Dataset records
★ ★ ★ ★

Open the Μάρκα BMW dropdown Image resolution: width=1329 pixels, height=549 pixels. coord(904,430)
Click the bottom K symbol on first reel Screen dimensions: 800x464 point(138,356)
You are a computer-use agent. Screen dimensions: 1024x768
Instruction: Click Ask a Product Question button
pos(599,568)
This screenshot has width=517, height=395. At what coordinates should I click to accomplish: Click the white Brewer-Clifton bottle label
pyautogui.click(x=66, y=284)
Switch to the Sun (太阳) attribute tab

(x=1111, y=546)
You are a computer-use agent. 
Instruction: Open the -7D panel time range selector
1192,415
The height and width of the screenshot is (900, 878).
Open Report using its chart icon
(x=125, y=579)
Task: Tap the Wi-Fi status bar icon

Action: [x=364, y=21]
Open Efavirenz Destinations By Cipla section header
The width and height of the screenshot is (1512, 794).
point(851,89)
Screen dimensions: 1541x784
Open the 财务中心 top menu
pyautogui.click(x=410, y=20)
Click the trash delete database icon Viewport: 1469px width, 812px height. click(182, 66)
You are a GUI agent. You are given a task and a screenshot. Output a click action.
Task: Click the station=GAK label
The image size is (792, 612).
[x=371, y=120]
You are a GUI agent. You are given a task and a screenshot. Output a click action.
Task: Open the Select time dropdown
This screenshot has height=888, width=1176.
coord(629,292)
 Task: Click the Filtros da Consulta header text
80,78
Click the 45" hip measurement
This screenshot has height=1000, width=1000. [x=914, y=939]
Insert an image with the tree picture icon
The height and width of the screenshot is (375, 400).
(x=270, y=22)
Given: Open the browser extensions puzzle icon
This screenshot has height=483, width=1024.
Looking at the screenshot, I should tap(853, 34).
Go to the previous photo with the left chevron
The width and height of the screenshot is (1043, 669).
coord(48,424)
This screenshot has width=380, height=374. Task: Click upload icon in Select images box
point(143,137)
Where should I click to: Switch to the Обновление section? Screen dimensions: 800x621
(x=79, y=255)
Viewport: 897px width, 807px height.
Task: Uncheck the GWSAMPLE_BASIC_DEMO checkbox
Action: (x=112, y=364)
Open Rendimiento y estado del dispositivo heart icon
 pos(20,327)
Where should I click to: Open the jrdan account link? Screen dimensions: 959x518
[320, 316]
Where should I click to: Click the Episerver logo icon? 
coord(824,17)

★ ★ ★ ★

▸ **Exercise task**
Copy every line of the dataset records above without changing a single character.

▸ **The solution**
Open the Μάρκα BMW dropdown Image resolution: width=1329 pixels, height=549 pixels. coord(904,430)
Click the bottom K symbol on first reel Screen dimensions: 800x464 point(138,356)
You are a computer-use agent. Screen dimensions: 1024x768
Instruction: Click Ask a Product Question button
pos(599,568)
This screenshot has width=517, height=395. At what coordinates should I click to accomplish: Click the white Brewer-Clifton bottle label
pyautogui.click(x=66, y=284)
Switch to the Sun (太阳) attribute tab

(x=1111, y=546)
You are a computer-use agent. 
Instruction: Open the -7D panel time range selector
1192,415
The height and width of the screenshot is (900, 878).
Open Report using its chart icon
(x=125, y=579)
Task: Tap the Wi-Fi status bar icon

Action: [x=364, y=21]
Open Efavirenz Destinations By Cipla section header
The width and height of the screenshot is (1512, 794).
point(851,89)
Screen dimensions: 1541x784
Open the 财务中心 top menu
pyautogui.click(x=410, y=20)
Click the trash delete database icon Viewport: 1469px width, 812px height. click(182, 66)
You are a GUI agent. You are given a task and a screenshot. Output a click action.
Task: Click the station=GAK label
The image size is (792, 612).
[x=371, y=120]
You are a GUI agent. You are given a task and a screenshot. Output a click action.
Task: Open the Select time dropdown
This screenshot has height=888, width=1176.
coord(629,292)
 Task: Click the Filtros da Consulta header text
80,78
Click the 45" hip measurement
This screenshot has height=1000, width=1000. [x=914, y=939]
Insert an image with the tree picture icon
The height and width of the screenshot is (375, 400).
(x=270, y=22)
Given: Open the browser extensions puzzle icon
This screenshot has height=483, width=1024.
Looking at the screenshot, I should tap(853, 34).
Go to the previous photo with the left chevron
The width and height of the screenshot is (1043, 669).
coord(48,424)
This screenshot has width=380, height=374. Task: Click upload icon in Select images box
point(143,137)
Where should I click to: Switch to the Обновление section? Screen dimensions: 800x621
(x=79, y=255)
Viewport: 897px width, 807px height.
Task: Uncheck the GWSAMPLE_BASIC_DEMO checkbox
Action: (x=112, y=364)
Open Rendimiento y estado del dispositivo heart icon
 pos(20,327)
Where should I click to: Open the jrdan account link? Screen dimensions: 959x518
[320, 316]
Where should I click to: Click the Episerver logo icon? 
coord(824,17)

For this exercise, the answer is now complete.